L'année 2022 marque la fin du plan quinquennal « Logement d'abord ». L'ambition de ce plan est de transformer en profondeur la lutte contre le sans-abrisme, en passant d'une réponse construite dans l'urgence s'appuyant majoritairement sur des places d'hébergement, avec des parcours souvent longs et coûteux, à un accès le plus rapide possible au logement avec un accompagnement social adapté aux besoins.
Ce plan entend développer les modes de logement adapté comme les pensions de famille, les intermédiations locatives (IML) ou les dispositifs financés par l'aide à la gestion locative sociale (AGLS). Il s'agit de mettre fin au parcours d'insertion par étape au profit d'une orientation directe vers ces dispositifs. La perspective de la diminution du parc d'hébergement suppose que les solutions alternatives soient au rendez-vous, notamment de solutions de logement.

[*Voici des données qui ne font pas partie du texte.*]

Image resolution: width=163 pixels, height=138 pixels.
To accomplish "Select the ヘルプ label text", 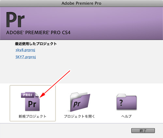I will click(126, 116).
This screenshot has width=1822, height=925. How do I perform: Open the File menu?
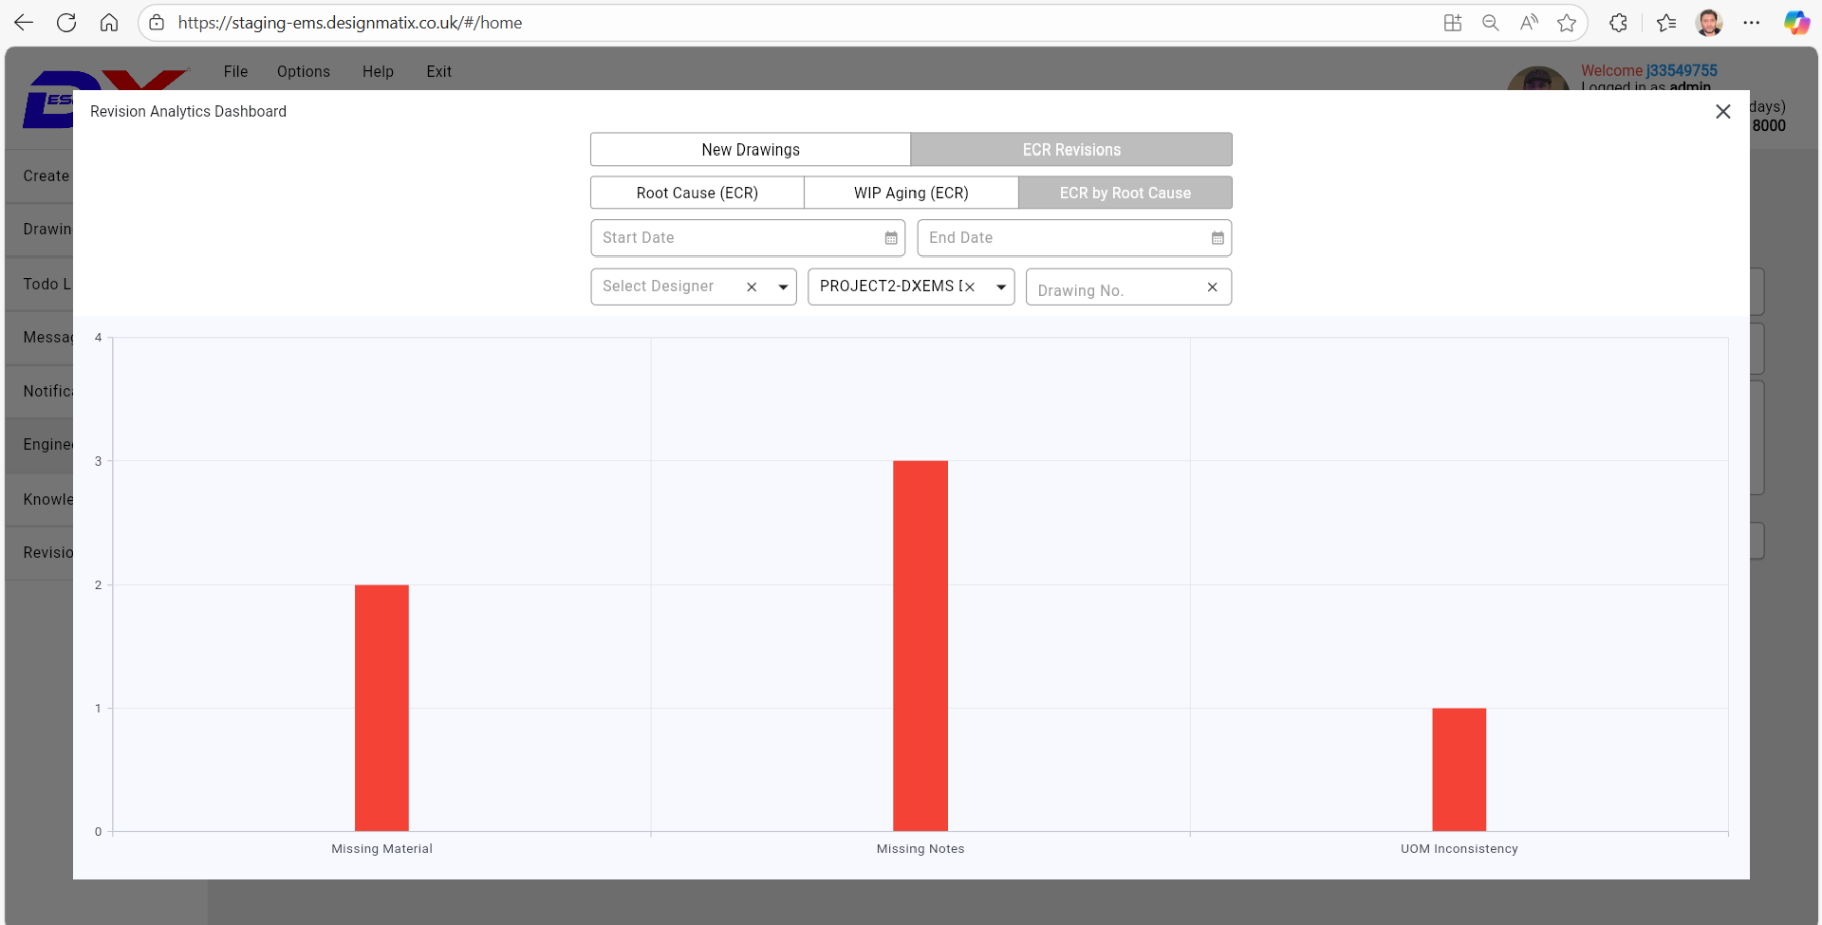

Ce plan fait l'objet d'un consensus dans le secteur, ses objectifs sont partagés par toutes les personnes que j'ai auditionnées en préparant ce rapport. Depuis le lancement du plan quinquennal en 2017, 390 000 personnes hébergées ou sans-abri ont accédé au logement social ou à une solution de logement adapté, avec des résultats en amélioration continue. Une nouvelle séquence reposant sur des principes identiques est en cours de concertation avec les acteurs associatifs, elle devrait faire l'objet d'une annonce en janvier.

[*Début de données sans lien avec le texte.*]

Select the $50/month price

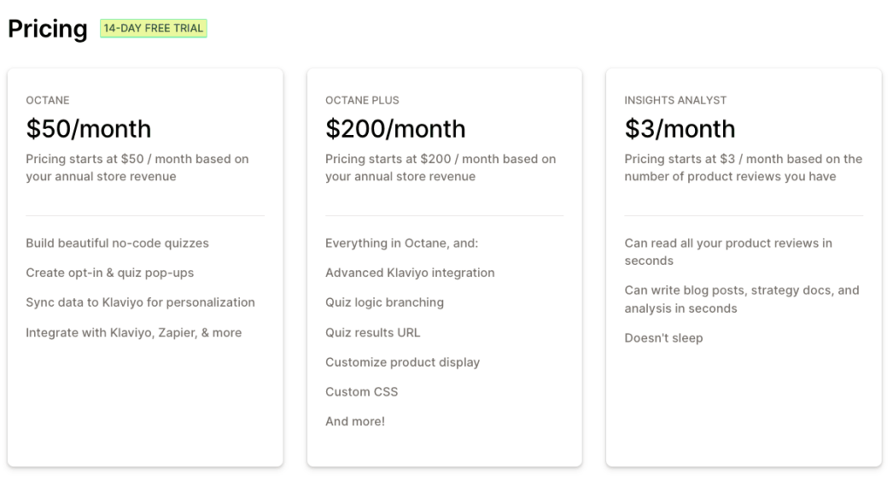pos(88,129)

Ces sorties vers le logement n'ont toutefois pas permis d'enregistrer une baisse de la demande d'hébergement d'urgence. Constat est fait, année après année, d'un allongement des durées d'hébergement. Selon les données disponibles, 48 % des ménages enregistrés étaient hébergés depuis plus de deux ans, 15 % depuis plus de cinq ans et 2 % depuis plus de dix ans. Un allongement de la durée moyenne de séjour est constaté, passant de 1,8 année en janvier 2015 à 2,54 années en novembre 2020. L'ensemble de ces facteurs influeront sur le programme dont l'un des enjeux sera de parvenir à faire face à ces besoins d'hébergement durablement élevés, tout en poursuivant parallèlement la mise en oeuvre du plan « Logement d'abord » et la recherche de solutions de logement durable et adapté.
Au regard des moyens financiers supplémentaires engagés par l'État dans ce PLF, après son examen par l'Assemblée nationale, et des réformes amorcées qui me semblent aller dans le bon sens, je vous propose d'émettre un avis favorable à l'adoption des crédits qui sont soumis à notre examen.
Mme Laurence Cohen . - Je partage l'analyse de notre rapporteur. J'étais très défavorable à la suppression de 14 000 places d'hébergement d'urgence et fort heureusement, les associations se sont mobilisées afin d'obtenir l'annulation de cette décision qui était en flagrant décalage avec la réalité.
L'abondement de 40 millions d'euros pour l'hébergement d'urgence au budget 2023 permettra de stabiliser le nombre de places pour l'année à venir. Néanmoins, les demandes sont considérables et les places insuffisantes. Je m'inquiète du nombre croissant de jeunes et d'enfants à la rue, situation qui les expose au danger. Dans le Val-de-Marne, 150 mineurs se sont installés sous le pont Nelson-Mandela à Ivry-sur-Seine, c'est une situation dramatique. Certes, la volte-face du Gouvernement est positive, mais le problème est d'une ampleur telle que l'effort demeure insuffisant.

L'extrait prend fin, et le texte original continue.